By Bill Wright
In these unsettled days of a new administration, it is almost soothing to see the courts focus on statutory language alone. Almost.
The Fair Credit Reporting Act (“FCRA”) requires that, before a prospective employer (or its consumer reporting agency (“CRA”)) obtains a background report on an applicant, the applicant must receive a disclosure of his or her rights under the FCRA. According to the statute, the disclosure has to be in a document that consists “solely” of the disclosure. Oh, but the document that “solely” contains the disclosure can also contain the applicant’s authorization to get the report.
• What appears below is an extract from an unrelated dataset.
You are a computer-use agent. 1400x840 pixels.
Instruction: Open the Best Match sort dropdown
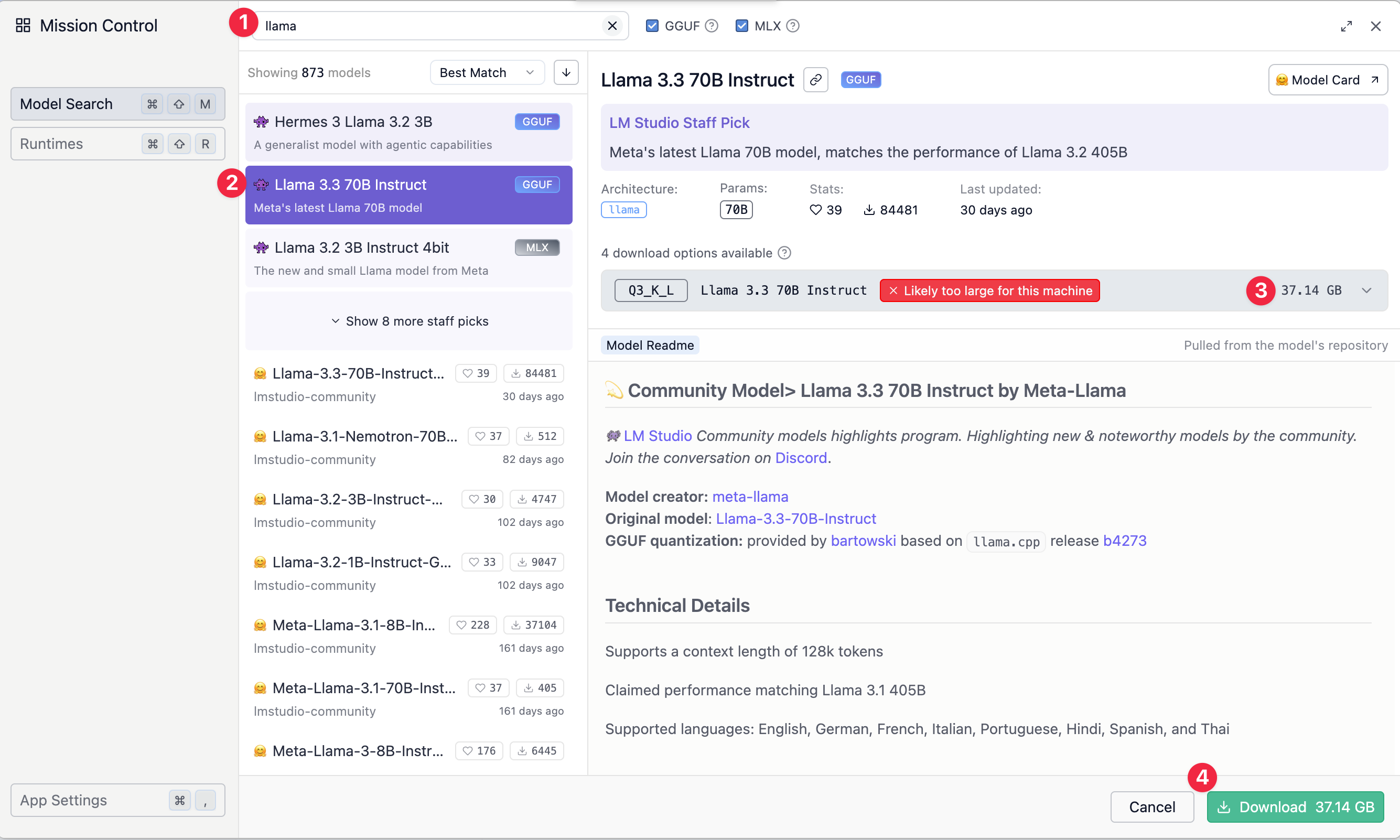pos(487,72)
Recently, an employee brought a class action against his employer and its CRA because the FCRA disclosure form had an authorization clause that also purported to “discharge, release and indemnify [the] prospective employer [and the CRA] . . . from any and all liability and claims arising by reason of the use of this release . . .” The Ninth Circuit ruled that the plain language of the FCRA, requiring that the form contain solely the disclosure, was sufficient notice to all prospective employers that adding a waiver in the form would violate the FCRA. In fact, the statute is so very clear that the violation was willful as a matter of law. Consequently, the employer and the CRA are open to the class action. Syed v. MI, LLC and Pre-Check, Inc., No. 14-17186 (9th Cir. Jan. 20, 2017).
Employers may have been complacent about the word “solely” in the FCRA. Previously, the only court opinion on the issue had focused on whether the disclosure was clear and conspicuous and served the purpose of notifying consumers of their rights. Moreover, if you can append the consent to obtain a report to the document that (otherwise) solely contains the disclosure, why not add a sentence that says that the consumer’s consent is a complete defense to claims? Why not? Because the statute says “solely.” Time to review the forms your CRA provides you.